Sidebar 2: Measurements
Fig.1 indicates a virtually ruler-flat frequency response, while in fig.2 the de-emphasis response indicates that no response-caused aberrations will be experienced with pre-emphasized discs. The fine squarewave response (fig.3) again is typical of a player with a linear-phase digital filter, but with a slight overshoot on the leading edge. And in fig.4, only the measured crosstalk from left to right is shown; the right-to-left curve practically overlays it.
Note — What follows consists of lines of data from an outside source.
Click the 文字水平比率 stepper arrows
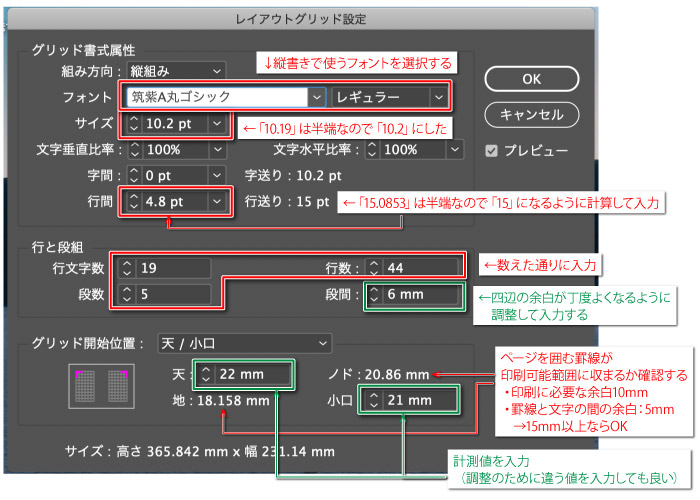Viewport: 700px width, 500px height. point(373,149)
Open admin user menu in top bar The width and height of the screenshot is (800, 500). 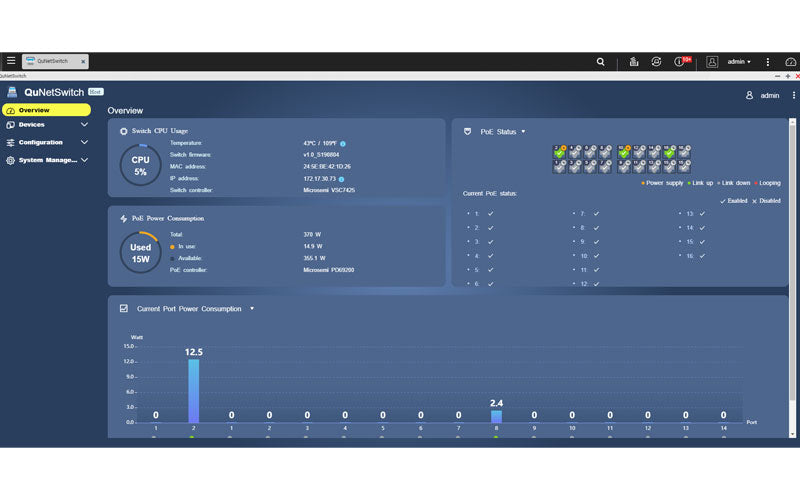(739, 61)
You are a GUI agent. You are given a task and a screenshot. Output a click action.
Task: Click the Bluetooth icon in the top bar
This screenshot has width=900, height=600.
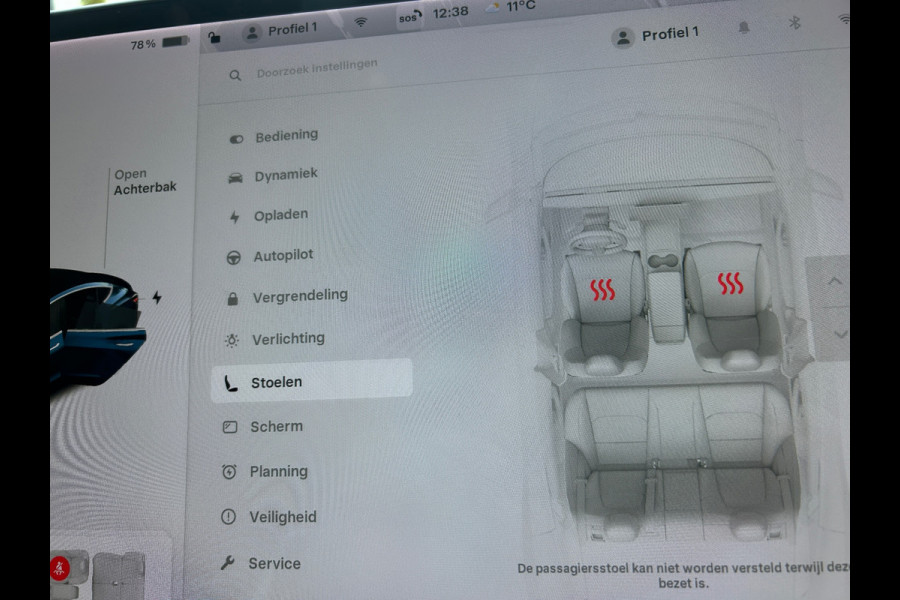(795, 22)
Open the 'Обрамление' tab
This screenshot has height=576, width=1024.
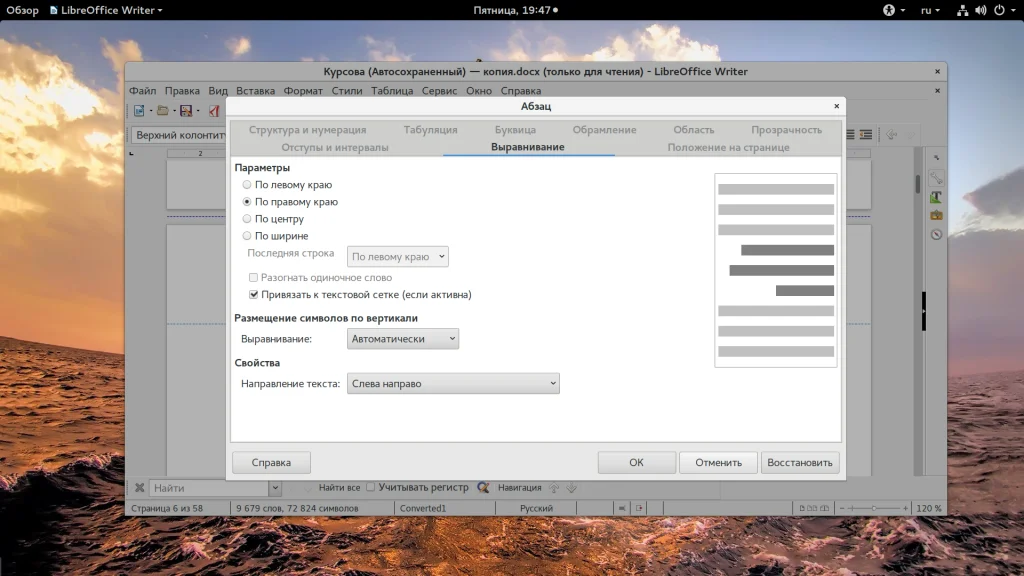tap(604, 130)
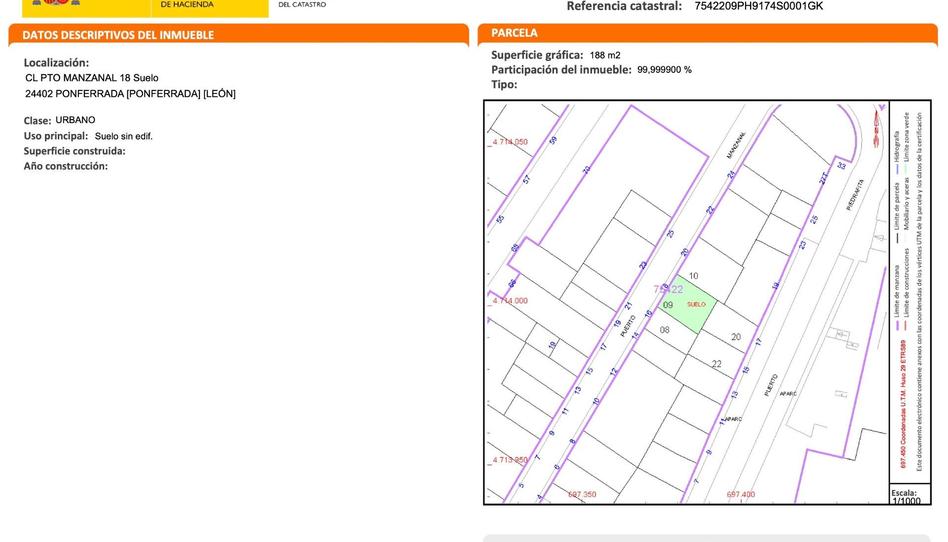Click the 'DEL CATASTRO' header text
Viewport: 948px width, 542px height.
click(301, 5)

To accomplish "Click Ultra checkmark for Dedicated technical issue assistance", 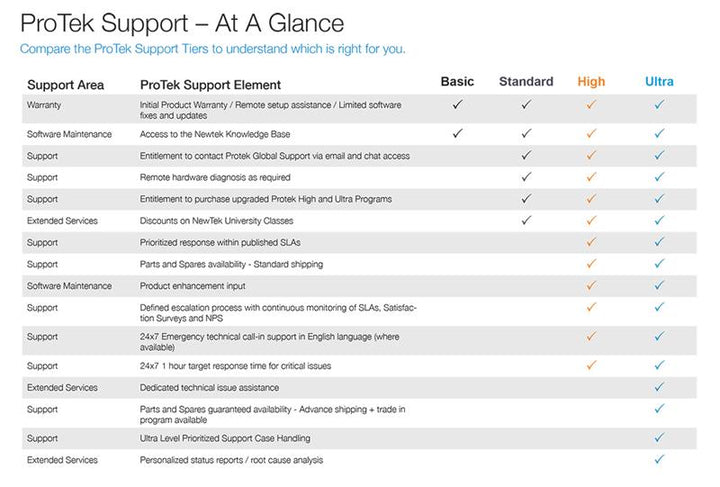I will tap(659, 387).
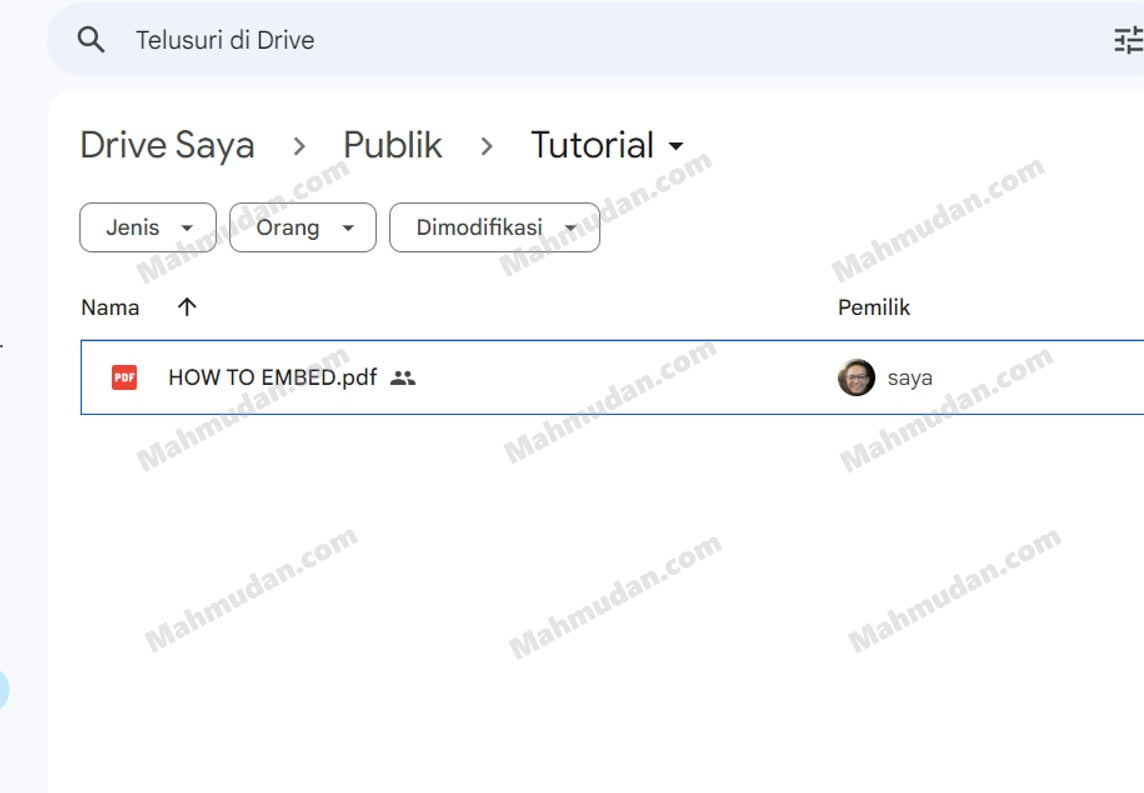
Task: Reverse sort order with the up arrow
Action: (186, 308)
The JVC had no DC offset on its outputs, and was non-inverting. Its output impedance measured 103 ohms within a fraction of an ohm on both channels at the fixed outputs. The variable output measured 503.9 ohms at full volume, 4254 ohms at one-half volume, which again will roll off the highs with suboptimal interconnect choices. The output of the JVC measured 2.18V on both channels in response to a 1kHz tone at 0dB, this 0.75dB above the standard level.—Thomas J. Norton
Fig.1 JVC XL-Z1050TN, frequency response at 0dBFS (right channel dashed, 0.5dB/vertical div.).
Fig.2 JVC XL-Z1050TN, de-emphasis error (right channel dashed, 0.5dB/vertical div.).
Fig.3 JVC XL-Z1050TN, waveform of 1kHz squarewave at 0dBFS (2ms time window).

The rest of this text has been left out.